In a draft proposal filed Tuesday with the Internet Engineering Task Force, a security consultant warned that IPv6 traffic is often able to bypass firewalls, intrusion detection systems, and other security protections. With the majority of end-user devices now speaking the new language by default, their use may have serious unintended consequences.
"Most general-purpose operating systems implement and enable by default native IPv6 support and a number of transition-co-existence technologies," Fernando Gont of the UK Centre for the Protection of National Infrastructure wrote. "In those cases in which such devices are deployed on networks that are assumed to be IPv4-only, the aforementioned technologies could be leveraged by local or remote attackers for a number of (illegitimate) purposes."

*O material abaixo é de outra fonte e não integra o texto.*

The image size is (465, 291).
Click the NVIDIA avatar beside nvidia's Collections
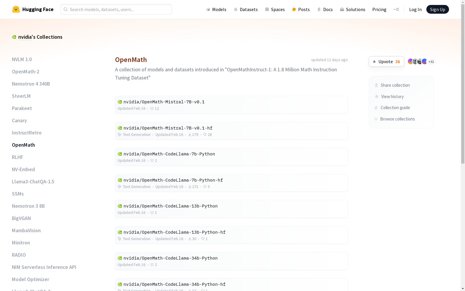coord(14,37)
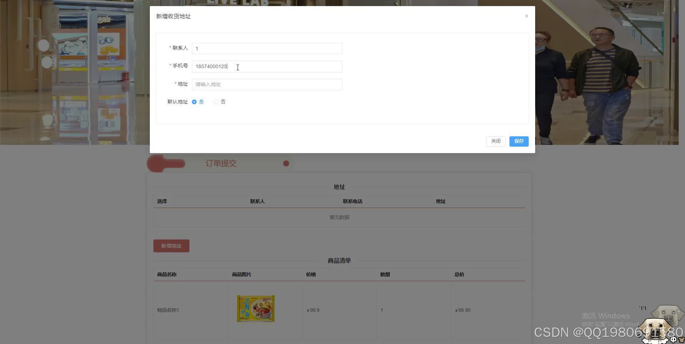
Task: Click the instant noodle product image
Action: click(x=255, y=308)
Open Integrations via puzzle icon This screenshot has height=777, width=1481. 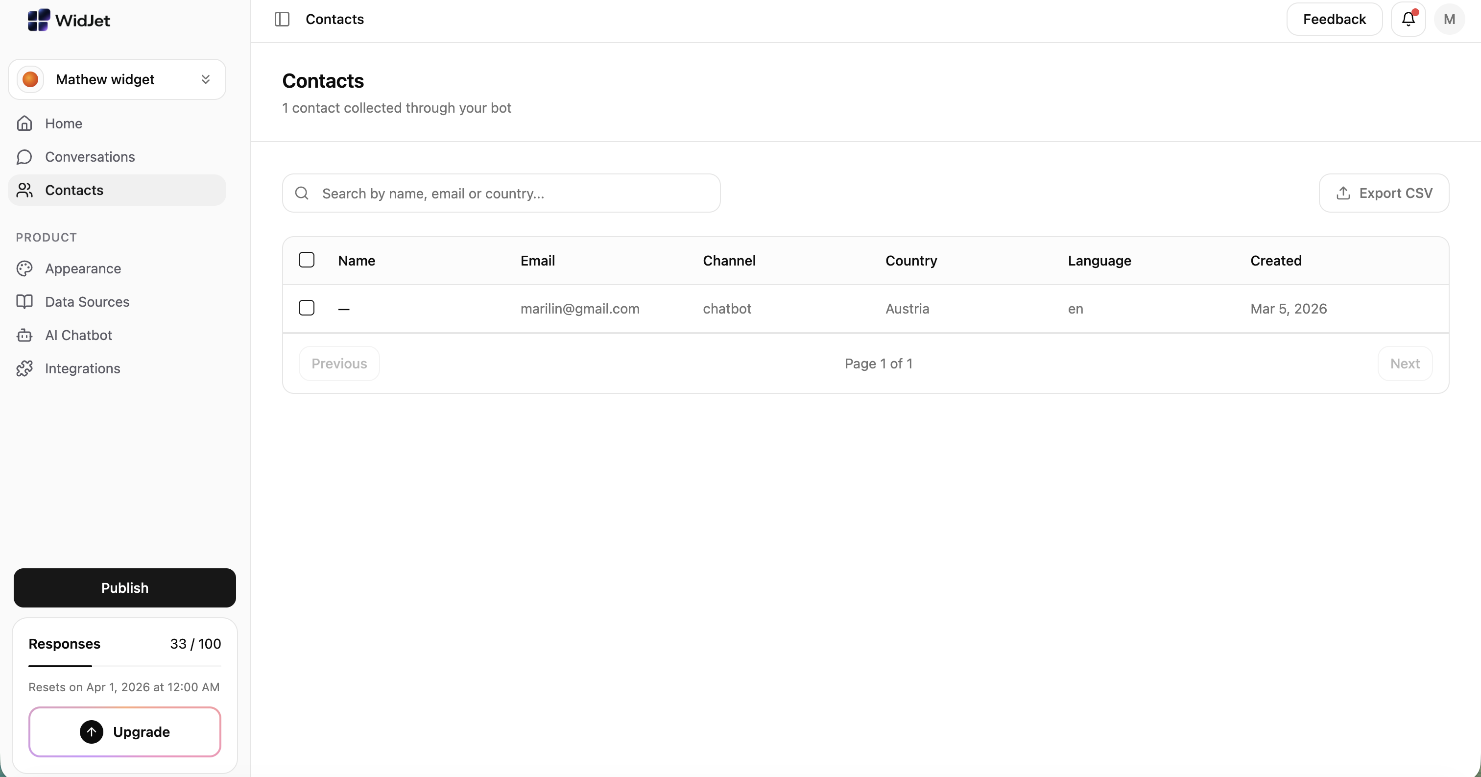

The draft was published six weeks before the 2012 World IPv6 Day, scheduled for June 8. The aim of the campaign is to raise awareness of the new protocol, which will offer a virtually unlimited supply of IP addresses as well as improved efficiency and security in the way data is delivered from one endpoint to another. But the transition is fraught with risks for network administrators who don't ensure that transition extends to their defenses as well.
Of particular concern are technologies such as link-local IPv6 connectivity, 6over4 Neighbor Discovery, and various tunneling mechanisms, which are all used to help networks carry both IPv4 and IPv6 traffic. The draft also singles out a tunneling technology called Teredo that's built into various operating systems, including Microsoft Windows. Unless specific changes are made, networks that use these technologies are vulnerable to remotely-exploited buffer overflow attacks and exploits that allow hackers to impersonate a local router.
Gont's paper, which is titled Security Implications of IPv6 on IPv4 Networks, provides links to a wealth of resources for ensuring that sensitive network resources remain isolated from IPv6 traffic.